Takeover talk boosts the TSX
TORONTO (Bloomberg) — Canadian stocks rose on takeover speculation, after a newspaper report that buyout firm Kohlberg Kravis Roberts & Co. has been in discussions with BCE Inc. about a bid. Shares pared gains after BCE said it’s in no such talks.A purchase of BCE, the nation’s biggest phone company, with a market value C$25.9 billion, would be the largest takeover ever in Canada. Shares of other companies thought to be potential bid targets, including Ipsco Inc., gained.
Investors “will be running the numbers on other large companies. There’s so much cash washing round,” said Gavin Graham, who helps oversee about $5.1 billion as chief investment officer at Guardian Group of Funds in Toronto. The size of the reported deal means that “with a few exceptions — the banks — most Canadian companies are of a size that someone could take them over.”
The Standard & Poor’s/TSX Composite Index gained for the first time in three days, adding 60.87, or 0.5 percent, to 13,258.02 in Toronto. It fell the past two days on concern that the US economy will slow and that inflation may keep the central bank from cutting interest rates to boost growth.
Shares of BCE, owner of Bell Canada, the country’s biggest fixed-line phone service provider, rose C$1.92, or 6.4 percent, to C$32.05, the most since September 11, 2006.

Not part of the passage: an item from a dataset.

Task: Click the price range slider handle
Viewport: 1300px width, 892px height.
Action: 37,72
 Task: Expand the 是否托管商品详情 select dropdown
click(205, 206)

Kohlberg executives have met with BCE Chief Executive Officer Michael Sabia within the past two weeks, to discuss terms of a friendly takeover bid, the Globe and Mail said, citing people it didn’t name. The New York-based buyout firm has also approached Ontario Teachers’ Pension Plan, BCE’s biggest shareholder, to be a partner in the deal, the newspaper said. Kohlberg and Teachers teamed up on bids for Shoppers Drug Mart Corp. and Yellow Pages Group LP.
There are no “ongoing discussions with any private equity investor” and the company has “no current intention to pursue such discussions,” Montreal-based BCE said in a statement.
Teachers spokeswoman Deborah Allan declined to comment, as did Kohlberg representatives Zoe Watt and David Lilly.